=== Required work ===
Report back every line of the entries that contains "computer", exactly as written.

=== Data for the task ===
=== Section Start ===

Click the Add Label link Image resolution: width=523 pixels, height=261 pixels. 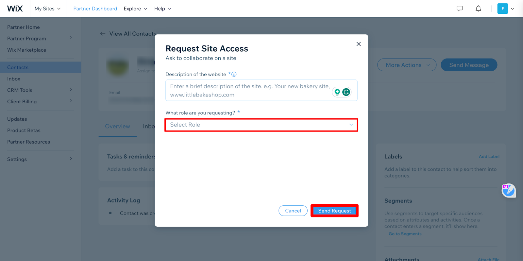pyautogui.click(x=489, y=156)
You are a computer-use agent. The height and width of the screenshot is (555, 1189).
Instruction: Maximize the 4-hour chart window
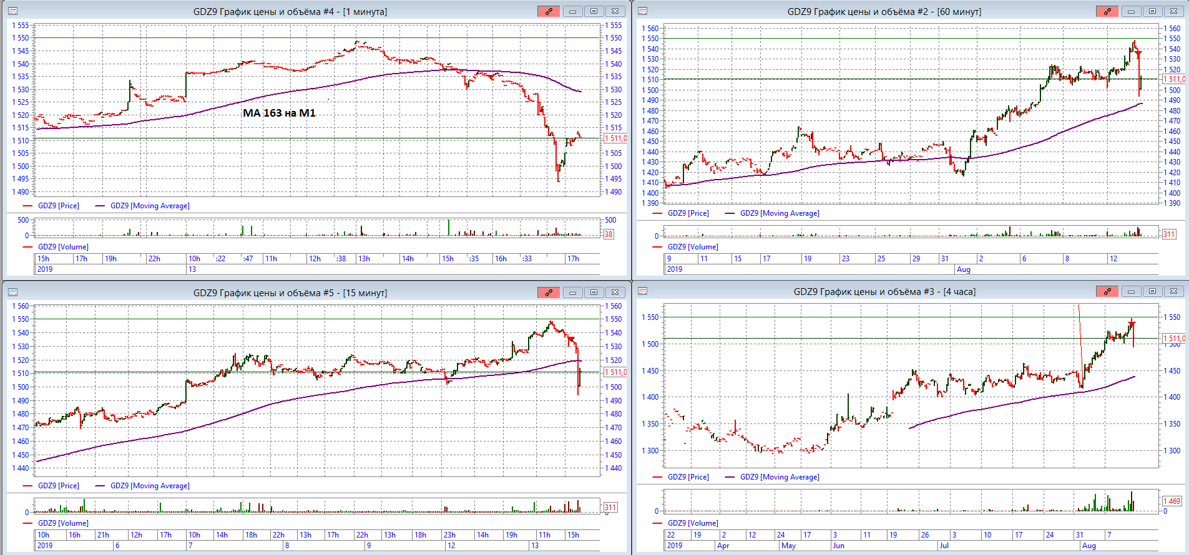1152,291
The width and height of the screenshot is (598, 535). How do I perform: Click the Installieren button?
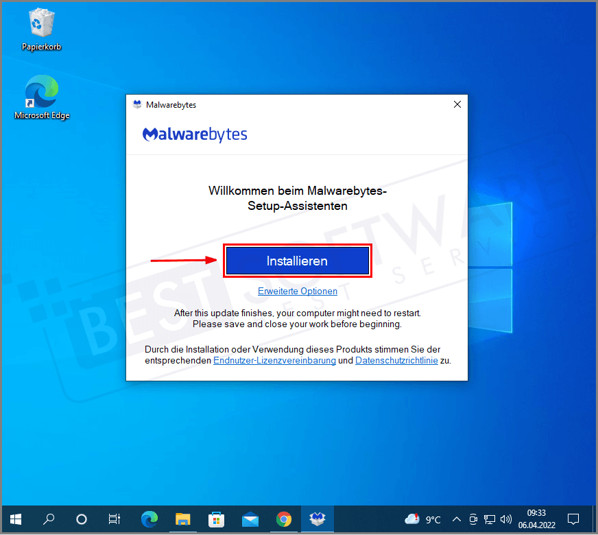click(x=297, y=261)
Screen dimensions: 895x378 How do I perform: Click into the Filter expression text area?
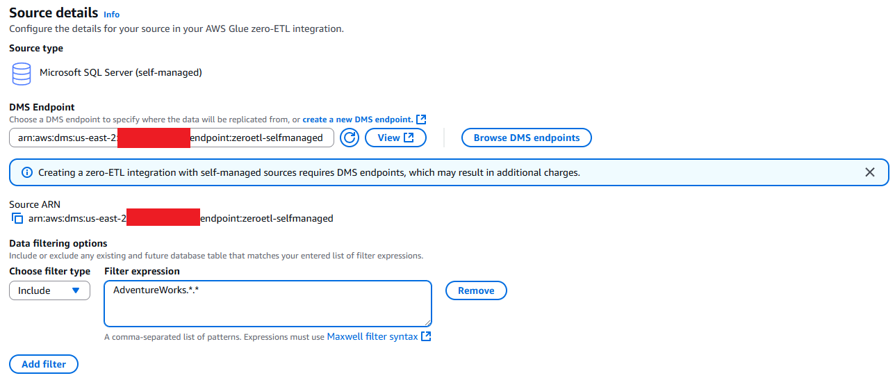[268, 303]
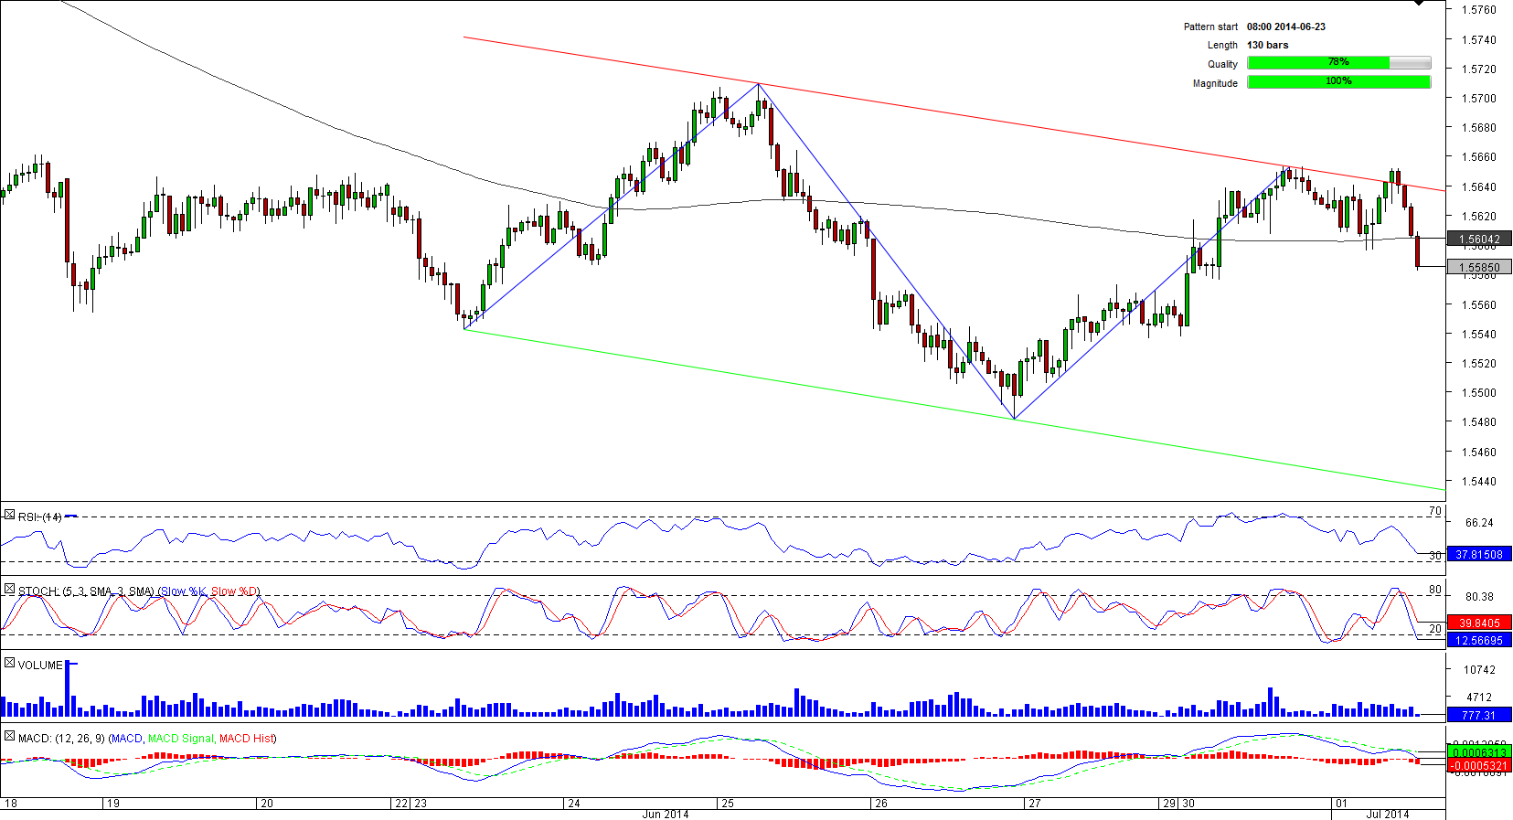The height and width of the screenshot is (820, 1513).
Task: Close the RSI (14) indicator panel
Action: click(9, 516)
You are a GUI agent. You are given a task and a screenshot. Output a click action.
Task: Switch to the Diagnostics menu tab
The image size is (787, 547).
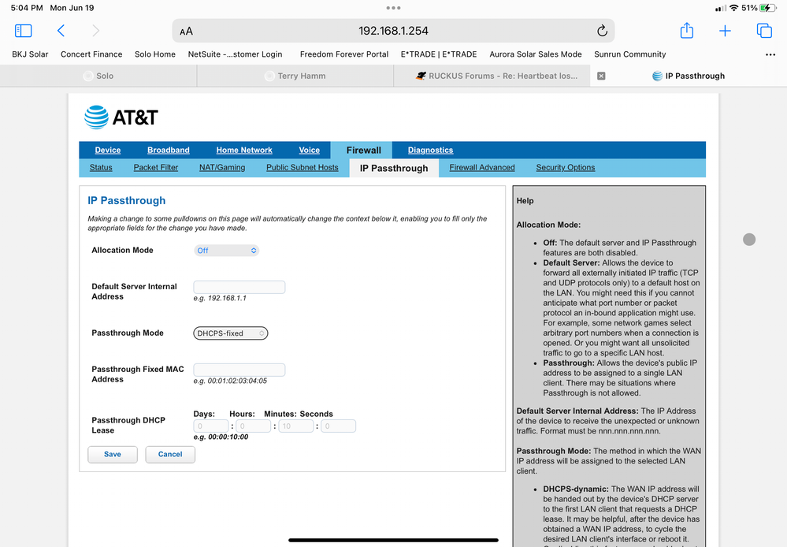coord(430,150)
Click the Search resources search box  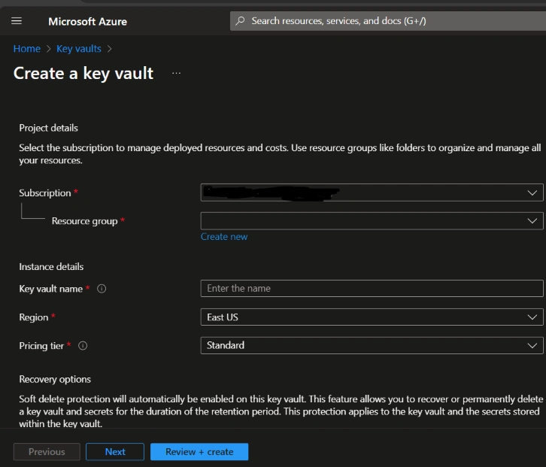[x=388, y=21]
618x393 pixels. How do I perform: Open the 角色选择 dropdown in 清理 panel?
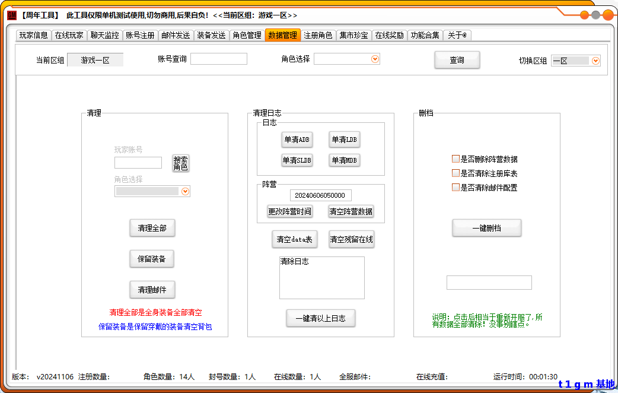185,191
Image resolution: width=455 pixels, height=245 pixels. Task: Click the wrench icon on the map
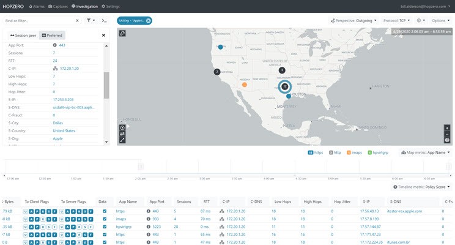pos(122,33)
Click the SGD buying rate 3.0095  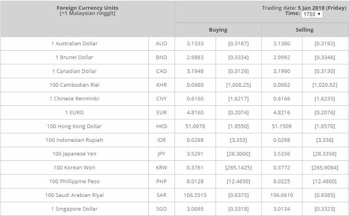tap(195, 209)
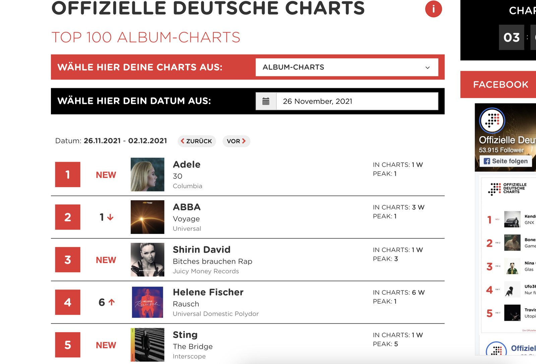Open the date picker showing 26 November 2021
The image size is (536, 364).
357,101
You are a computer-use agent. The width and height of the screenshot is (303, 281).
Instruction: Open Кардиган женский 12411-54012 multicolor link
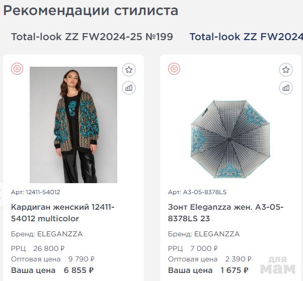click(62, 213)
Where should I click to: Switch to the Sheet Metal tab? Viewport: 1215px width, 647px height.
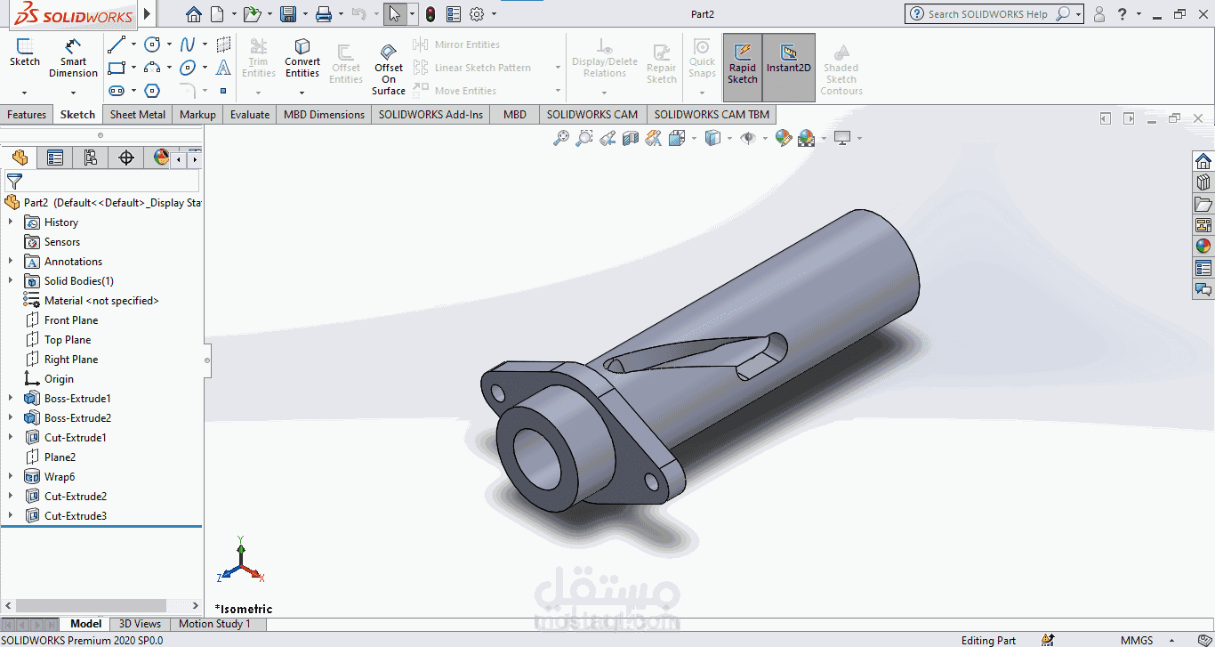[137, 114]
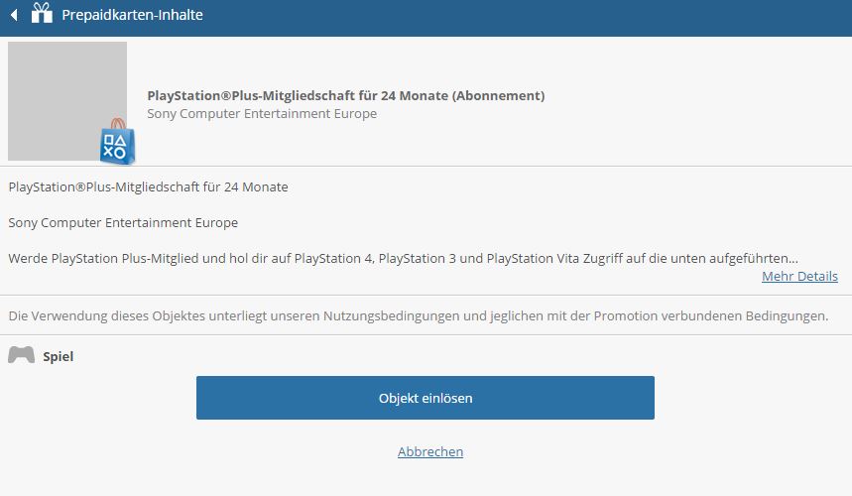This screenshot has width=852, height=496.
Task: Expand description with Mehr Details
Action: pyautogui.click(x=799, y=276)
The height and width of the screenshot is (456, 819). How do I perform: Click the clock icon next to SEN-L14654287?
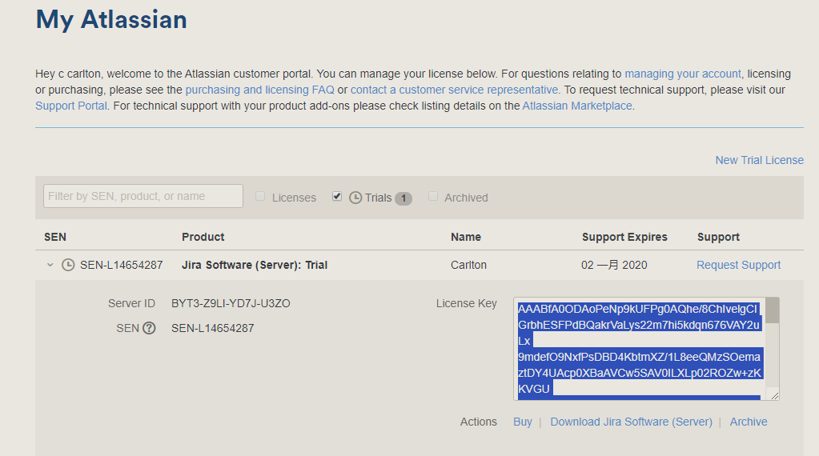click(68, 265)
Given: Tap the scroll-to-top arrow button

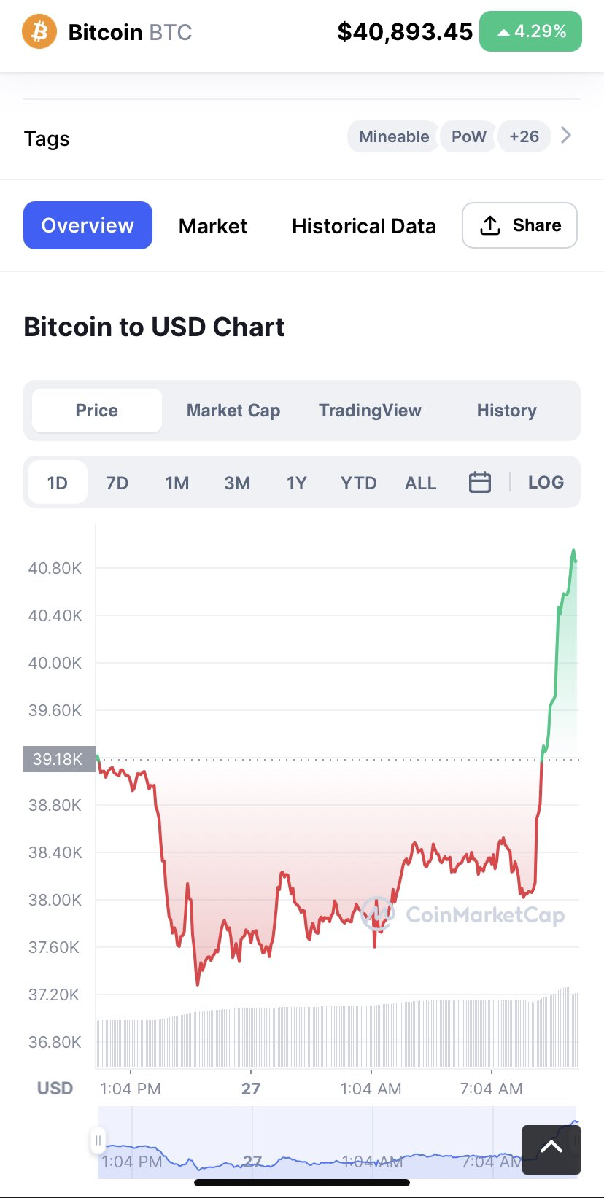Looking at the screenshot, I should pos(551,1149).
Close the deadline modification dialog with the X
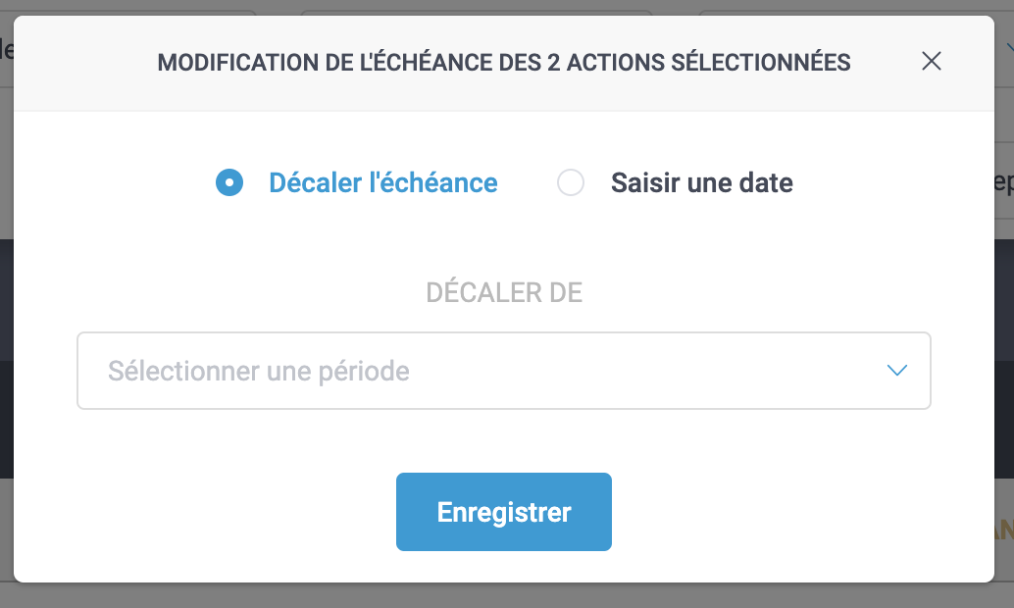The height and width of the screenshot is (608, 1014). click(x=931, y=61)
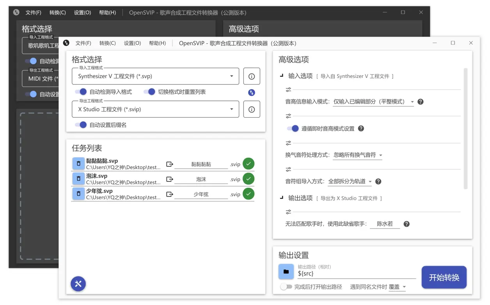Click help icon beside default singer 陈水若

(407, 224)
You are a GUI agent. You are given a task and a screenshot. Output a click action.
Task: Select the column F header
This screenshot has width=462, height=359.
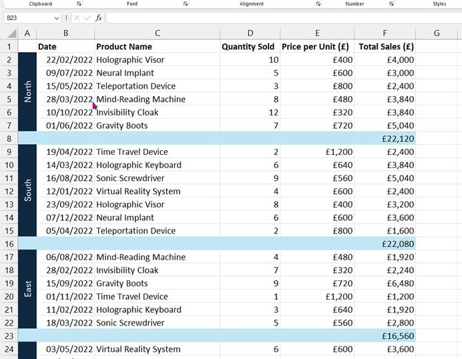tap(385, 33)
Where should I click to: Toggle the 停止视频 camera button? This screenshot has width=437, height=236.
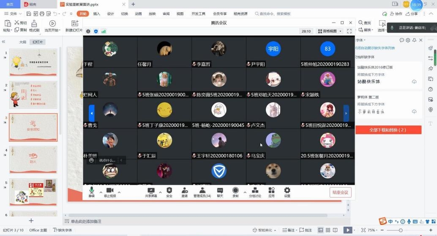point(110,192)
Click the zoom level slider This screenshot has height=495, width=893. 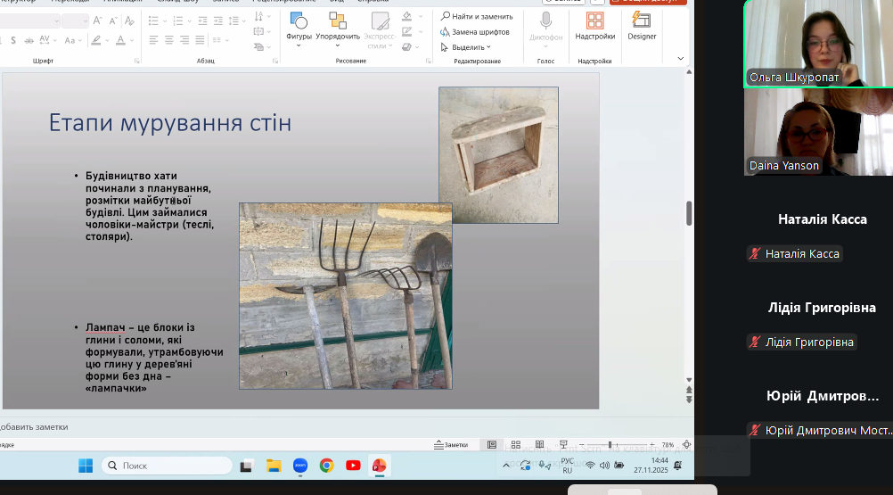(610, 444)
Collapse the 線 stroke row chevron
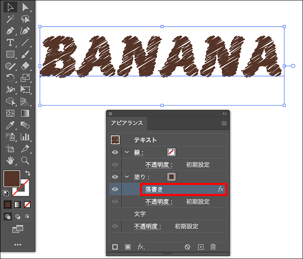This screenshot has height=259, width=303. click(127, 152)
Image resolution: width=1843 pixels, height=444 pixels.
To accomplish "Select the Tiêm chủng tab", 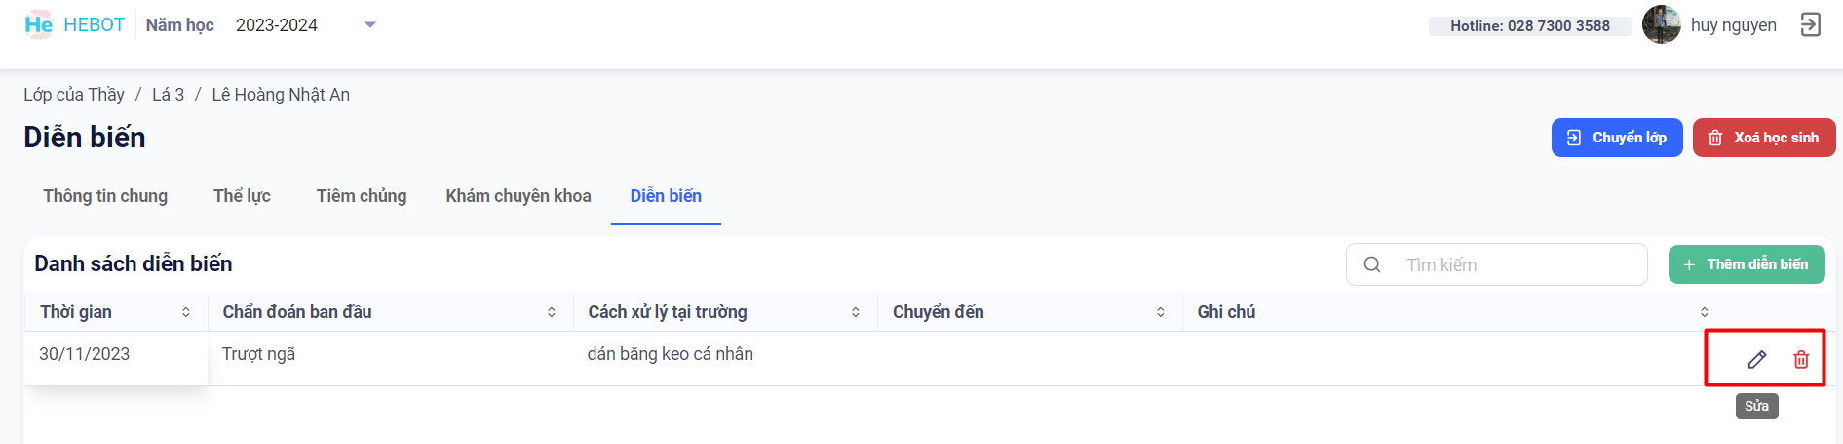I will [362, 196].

=== Section End ===

=== Response area ===
You are a computer-use agent. The height and width of the screenshot is (555, 1189).
You are a computer-use agent. The width and height of the screenshot is (303, 281).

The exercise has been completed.